NV – Et ça représente combien de bateaux ?
SC – Ca fait un peu moins de trente bateaux, sur l’ensemble des chantiers.
NV – Parlons du redémarrage de Garcia…
SC – Nous venons d’embaucher presque une petite dizaine de chaudronniers, pour accompagner le développement du chantier Garcia.
NV – Garcia, qui se spécialisera sur le trawler ?
SC – C’est une diversification pour ce chantier : il s’attaque à ce marché qui nous semble être le prolongement du bateau hauturier de qualité. Nos bateaux sont une autre expression du bateau de voyage, qui n’est pas du tout incompatible, mais Garcia reste un chantier spécialisé dans la fabrication de monocoques aluminium plutôt dériveurs intégraux de 50 à 110 pieds.
NV – Comment voyez-vous l’avenir sur 2013 pour le groupe Grand Large ? les évolutions, les idées au niveau des bateaux…
SC – Notre groupe continue à se structurer : on a embauché un responsable pour l’export qui s’occupe de recruter des agents et d’animer notre réseau, et on développe une branche courtage : en effet, notamment chez Allures, nous avons des clients qui reviennent avec leur bateau et qui me disent «je voudrais passer à la taille au-dessus», des gens qui passent du 40 au 45, ou du 44 au 45.
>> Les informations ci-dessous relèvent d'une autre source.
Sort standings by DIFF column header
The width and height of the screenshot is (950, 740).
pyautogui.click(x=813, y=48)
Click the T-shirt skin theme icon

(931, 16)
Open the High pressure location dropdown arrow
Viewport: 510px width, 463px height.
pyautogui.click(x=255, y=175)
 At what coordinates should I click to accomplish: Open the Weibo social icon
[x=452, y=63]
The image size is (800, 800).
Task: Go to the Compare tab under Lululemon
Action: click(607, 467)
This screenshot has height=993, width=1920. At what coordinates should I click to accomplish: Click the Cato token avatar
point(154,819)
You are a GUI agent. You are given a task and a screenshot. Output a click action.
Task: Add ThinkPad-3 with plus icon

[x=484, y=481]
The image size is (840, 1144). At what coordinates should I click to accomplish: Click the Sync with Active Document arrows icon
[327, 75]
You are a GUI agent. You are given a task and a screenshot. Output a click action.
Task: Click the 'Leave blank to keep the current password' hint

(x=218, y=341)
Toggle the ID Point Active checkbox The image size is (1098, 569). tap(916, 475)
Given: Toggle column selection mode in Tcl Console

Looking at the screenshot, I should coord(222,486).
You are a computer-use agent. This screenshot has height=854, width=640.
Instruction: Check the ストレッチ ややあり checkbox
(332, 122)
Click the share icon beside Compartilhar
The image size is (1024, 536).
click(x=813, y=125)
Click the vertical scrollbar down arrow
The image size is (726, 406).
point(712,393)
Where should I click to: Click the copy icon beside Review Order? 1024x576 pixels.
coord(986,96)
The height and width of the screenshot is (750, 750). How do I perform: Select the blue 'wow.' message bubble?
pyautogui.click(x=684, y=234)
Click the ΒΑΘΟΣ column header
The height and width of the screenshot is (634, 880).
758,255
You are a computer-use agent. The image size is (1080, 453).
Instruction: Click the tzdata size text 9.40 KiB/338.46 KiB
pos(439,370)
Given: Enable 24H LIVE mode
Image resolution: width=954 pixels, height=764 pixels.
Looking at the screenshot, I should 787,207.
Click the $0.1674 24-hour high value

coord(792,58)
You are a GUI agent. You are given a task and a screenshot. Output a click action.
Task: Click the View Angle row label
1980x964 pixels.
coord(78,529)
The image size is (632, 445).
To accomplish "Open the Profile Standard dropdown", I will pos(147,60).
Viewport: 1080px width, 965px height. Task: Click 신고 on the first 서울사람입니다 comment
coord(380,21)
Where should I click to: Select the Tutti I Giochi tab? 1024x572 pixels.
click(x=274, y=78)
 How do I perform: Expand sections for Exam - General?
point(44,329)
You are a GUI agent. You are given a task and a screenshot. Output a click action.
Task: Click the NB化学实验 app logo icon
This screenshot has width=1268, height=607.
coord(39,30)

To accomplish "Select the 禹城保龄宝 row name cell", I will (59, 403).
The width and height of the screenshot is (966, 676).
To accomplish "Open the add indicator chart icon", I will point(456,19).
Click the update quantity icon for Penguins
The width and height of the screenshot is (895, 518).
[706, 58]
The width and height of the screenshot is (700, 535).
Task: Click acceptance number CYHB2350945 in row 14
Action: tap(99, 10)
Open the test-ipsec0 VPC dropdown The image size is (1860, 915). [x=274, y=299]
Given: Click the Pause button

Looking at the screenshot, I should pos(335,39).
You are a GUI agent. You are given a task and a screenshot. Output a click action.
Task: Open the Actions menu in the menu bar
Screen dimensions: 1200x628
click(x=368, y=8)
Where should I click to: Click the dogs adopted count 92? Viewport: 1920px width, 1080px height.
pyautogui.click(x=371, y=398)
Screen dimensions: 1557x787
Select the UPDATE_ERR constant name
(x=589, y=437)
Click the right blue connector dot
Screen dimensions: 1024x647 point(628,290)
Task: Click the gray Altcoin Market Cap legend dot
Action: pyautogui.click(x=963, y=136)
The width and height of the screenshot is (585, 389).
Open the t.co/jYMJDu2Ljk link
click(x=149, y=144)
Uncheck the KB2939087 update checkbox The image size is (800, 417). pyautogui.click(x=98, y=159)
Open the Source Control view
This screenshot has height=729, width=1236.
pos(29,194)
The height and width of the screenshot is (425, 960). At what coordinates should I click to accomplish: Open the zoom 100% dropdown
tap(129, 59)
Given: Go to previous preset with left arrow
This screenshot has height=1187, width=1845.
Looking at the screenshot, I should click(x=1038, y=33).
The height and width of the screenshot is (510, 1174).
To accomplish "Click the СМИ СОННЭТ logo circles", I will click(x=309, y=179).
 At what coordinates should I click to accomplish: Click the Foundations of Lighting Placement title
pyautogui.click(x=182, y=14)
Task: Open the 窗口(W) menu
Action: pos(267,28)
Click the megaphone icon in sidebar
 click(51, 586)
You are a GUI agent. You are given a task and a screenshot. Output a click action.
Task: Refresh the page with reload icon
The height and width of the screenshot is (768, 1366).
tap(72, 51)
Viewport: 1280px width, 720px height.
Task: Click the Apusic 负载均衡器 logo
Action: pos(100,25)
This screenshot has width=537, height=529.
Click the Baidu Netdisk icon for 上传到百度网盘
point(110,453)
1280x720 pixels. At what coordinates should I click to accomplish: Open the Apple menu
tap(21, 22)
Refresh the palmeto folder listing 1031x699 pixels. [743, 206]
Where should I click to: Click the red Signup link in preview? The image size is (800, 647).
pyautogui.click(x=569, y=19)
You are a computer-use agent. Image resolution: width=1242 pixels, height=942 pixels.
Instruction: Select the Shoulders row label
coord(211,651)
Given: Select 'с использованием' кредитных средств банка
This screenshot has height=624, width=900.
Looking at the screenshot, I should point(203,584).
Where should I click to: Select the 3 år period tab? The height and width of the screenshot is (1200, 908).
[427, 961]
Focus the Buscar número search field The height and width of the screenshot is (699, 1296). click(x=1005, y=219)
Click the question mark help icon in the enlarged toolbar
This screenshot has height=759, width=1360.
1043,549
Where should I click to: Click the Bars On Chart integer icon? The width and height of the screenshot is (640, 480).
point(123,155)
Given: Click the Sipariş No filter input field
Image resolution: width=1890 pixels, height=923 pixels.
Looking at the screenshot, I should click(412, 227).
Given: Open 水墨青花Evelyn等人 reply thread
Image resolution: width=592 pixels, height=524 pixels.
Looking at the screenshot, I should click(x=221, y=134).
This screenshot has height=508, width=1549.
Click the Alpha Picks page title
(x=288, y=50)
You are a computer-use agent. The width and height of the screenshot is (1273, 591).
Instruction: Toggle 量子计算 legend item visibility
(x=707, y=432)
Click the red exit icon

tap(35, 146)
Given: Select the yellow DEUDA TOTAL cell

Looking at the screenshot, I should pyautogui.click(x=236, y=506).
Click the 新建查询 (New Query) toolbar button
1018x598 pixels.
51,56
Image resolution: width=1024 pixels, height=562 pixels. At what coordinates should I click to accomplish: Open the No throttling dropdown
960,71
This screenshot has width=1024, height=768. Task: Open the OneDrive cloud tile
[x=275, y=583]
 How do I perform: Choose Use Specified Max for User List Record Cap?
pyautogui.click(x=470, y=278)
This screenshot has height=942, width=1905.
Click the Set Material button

Donc il nous a semblé légitime de les aider à revendre leur bateau et qui mieux qu’Allures peut vendre un Allures d’occasion ? On peut, ainsi, réviser les bateaux, leur faire une peinture de propreté etc. On obtient un bateau qui est en très très bon état pour être revendu d’occasion.
Malgré tout, il faut être prudent, le marché est encore difficile, les gens sont attentistes. Mais sur notre toute petite niche de bateaux de voyage, il y a quand même des projets de bateaux de longue haleine qui ont été préparés, financés depuis plusieurs années. On peut retarder des projets, mais à un moment, si on les retarde trop, on ne les fait plus. Il y a des gens qui décident de passer à l’acte, et de réaliser leur rêve plutôt que d’attendre plus tard et de prendre le risque de ne plus pouvoir réaliser ce rêve à cause des aléas de la vie.